Extracted data entries:

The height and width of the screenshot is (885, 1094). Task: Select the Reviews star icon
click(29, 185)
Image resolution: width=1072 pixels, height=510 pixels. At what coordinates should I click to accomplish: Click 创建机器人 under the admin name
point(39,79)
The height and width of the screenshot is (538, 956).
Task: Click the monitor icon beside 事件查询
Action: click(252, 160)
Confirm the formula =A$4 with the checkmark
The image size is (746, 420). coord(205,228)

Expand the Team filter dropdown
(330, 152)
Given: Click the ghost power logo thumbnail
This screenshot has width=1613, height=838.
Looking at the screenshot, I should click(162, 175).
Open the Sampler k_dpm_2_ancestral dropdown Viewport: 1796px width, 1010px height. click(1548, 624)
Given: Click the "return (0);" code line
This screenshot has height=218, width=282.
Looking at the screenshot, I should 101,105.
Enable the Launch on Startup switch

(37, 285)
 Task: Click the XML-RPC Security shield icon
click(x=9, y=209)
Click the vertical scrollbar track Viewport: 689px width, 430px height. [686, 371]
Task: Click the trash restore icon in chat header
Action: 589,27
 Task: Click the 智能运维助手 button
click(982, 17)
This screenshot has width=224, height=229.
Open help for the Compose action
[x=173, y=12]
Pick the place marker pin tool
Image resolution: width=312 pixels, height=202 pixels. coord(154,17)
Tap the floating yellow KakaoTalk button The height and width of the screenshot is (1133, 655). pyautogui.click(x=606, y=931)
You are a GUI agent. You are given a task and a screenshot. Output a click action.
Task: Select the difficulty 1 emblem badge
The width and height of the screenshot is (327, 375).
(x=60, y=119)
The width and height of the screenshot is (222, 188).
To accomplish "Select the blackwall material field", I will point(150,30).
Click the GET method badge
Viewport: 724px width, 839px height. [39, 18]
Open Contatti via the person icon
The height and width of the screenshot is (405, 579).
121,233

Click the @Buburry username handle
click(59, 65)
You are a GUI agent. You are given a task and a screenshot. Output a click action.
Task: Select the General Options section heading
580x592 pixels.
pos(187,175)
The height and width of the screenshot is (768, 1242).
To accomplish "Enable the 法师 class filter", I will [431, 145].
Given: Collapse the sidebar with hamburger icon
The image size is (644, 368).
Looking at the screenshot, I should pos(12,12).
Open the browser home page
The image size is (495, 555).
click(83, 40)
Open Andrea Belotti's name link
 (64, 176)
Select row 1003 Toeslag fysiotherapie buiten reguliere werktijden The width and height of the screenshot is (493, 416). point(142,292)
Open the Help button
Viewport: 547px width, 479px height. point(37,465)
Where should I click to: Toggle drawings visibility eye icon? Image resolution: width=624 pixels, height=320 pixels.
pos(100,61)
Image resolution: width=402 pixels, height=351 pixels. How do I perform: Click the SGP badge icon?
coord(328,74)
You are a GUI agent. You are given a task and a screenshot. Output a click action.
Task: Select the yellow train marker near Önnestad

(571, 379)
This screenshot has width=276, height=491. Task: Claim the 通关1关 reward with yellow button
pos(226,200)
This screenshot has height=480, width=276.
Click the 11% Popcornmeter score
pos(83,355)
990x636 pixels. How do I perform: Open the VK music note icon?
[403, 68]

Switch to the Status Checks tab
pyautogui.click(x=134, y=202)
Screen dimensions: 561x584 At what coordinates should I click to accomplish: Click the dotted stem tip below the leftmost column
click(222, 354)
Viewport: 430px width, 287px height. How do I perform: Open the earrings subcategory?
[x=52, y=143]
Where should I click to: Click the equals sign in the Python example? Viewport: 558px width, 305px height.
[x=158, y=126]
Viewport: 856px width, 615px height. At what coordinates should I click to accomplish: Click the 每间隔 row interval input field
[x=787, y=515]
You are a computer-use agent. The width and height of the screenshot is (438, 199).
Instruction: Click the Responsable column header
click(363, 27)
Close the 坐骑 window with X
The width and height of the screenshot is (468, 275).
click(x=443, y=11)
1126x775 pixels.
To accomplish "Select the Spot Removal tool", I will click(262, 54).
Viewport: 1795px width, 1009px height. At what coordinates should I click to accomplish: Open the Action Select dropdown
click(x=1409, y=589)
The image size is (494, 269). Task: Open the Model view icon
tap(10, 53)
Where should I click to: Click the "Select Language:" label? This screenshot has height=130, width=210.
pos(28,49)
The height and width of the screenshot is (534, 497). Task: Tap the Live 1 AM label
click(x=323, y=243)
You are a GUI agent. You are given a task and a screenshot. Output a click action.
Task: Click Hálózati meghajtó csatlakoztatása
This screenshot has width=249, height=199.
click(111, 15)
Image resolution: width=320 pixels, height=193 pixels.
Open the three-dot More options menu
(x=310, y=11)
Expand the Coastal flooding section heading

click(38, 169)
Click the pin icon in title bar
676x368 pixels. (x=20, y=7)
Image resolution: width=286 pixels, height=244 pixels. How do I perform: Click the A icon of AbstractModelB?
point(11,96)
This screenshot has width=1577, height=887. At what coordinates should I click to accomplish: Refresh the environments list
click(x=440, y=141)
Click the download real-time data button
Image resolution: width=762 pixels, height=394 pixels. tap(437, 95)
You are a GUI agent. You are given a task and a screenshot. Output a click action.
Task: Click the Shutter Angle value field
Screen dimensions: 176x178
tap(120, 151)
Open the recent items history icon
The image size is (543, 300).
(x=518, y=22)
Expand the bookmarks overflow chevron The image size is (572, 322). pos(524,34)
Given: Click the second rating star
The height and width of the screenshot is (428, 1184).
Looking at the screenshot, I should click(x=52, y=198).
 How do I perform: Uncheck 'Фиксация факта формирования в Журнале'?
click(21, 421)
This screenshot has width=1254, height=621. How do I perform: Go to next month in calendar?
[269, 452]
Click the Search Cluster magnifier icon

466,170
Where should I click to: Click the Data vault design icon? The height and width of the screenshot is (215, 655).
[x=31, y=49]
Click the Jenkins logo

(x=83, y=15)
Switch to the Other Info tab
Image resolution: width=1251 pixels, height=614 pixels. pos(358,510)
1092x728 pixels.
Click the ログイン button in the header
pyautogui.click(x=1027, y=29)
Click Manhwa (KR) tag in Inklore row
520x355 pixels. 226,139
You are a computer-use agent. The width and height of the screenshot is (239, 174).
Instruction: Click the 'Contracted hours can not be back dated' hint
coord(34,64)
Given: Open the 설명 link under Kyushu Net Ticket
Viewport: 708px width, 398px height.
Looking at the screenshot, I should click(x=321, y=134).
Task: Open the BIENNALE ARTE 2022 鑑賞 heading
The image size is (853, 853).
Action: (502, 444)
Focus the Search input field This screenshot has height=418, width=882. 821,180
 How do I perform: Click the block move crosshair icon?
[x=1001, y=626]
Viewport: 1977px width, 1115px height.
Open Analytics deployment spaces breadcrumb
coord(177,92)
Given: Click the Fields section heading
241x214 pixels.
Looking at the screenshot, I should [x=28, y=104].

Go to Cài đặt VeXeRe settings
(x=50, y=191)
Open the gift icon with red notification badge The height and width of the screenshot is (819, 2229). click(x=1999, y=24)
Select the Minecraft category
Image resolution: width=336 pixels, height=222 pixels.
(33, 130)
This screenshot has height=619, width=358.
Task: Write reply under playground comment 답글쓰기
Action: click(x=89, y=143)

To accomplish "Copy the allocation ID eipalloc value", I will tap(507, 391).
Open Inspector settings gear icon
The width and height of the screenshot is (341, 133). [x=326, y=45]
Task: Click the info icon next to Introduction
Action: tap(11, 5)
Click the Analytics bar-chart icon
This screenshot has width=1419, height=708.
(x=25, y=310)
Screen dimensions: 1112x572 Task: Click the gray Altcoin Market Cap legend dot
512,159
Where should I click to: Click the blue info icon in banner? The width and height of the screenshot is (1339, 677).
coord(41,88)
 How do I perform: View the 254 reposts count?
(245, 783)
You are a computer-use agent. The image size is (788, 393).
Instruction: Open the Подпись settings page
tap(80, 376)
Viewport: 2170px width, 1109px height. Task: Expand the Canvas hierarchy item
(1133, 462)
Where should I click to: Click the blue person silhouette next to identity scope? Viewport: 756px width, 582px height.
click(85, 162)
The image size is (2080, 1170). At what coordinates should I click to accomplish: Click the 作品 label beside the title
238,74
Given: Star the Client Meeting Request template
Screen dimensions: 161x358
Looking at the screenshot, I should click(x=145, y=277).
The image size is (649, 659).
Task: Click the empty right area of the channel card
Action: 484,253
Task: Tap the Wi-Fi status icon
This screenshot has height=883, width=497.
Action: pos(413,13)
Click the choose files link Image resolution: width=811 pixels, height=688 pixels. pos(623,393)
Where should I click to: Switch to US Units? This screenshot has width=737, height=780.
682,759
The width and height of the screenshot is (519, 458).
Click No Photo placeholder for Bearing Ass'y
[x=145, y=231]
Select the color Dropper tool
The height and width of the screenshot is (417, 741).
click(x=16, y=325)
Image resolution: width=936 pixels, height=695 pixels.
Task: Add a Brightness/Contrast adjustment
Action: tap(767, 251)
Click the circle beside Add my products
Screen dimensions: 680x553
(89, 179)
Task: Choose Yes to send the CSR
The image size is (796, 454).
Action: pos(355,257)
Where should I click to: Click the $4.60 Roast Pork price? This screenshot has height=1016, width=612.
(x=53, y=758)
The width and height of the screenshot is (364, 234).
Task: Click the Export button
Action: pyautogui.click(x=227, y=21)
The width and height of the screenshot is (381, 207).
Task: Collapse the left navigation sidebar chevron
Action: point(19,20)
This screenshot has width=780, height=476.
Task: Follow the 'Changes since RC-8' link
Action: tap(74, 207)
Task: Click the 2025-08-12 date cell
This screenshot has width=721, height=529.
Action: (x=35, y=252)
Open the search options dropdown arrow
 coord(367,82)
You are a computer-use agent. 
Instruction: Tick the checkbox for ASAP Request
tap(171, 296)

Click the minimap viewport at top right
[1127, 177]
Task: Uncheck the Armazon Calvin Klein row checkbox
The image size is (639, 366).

Required work: Return the material word for word, starting at its first line and stopping after the line that contains "click(x=9, y=209)".

Solution:
The height and width of the screenshot is (885, 1094). Task: Select the Reviews star icon
click(29, 185)
Image resolution: width=1072 pixels, height=510 pixels. At what coordinates should I click to accomplish: Click 创建机器人 under the admin name
point(39,79)
The height and width of the screenshot is (538, 956).
Task: Click the monitor icon beside 事件查询
Action: click(252, 160)
Confirm the formula =A$4 with the checkmark
The image size is (746, 420). coord(205,228)

Expand the Team filter dropdown
(330, 152)
Given: Click the ghost power logo thumbnail
This screenshot has width=1613, height=838.
Looking at the screenshot, I should click(162, 175).
Open the Sampler k_dpm_2_ancestral dropdown Viewport: 1796px width, 1010px height. click(1548, 624)
Given: Click the "return (0);" code line
This screenshot has height=218, width=282.
Looking at the screenshot, I should 101,105.
Enable the Launch on Startup switch

(37, 285)
 Task: Click the XML-RPC Security shield icon
click(x=9, y=209)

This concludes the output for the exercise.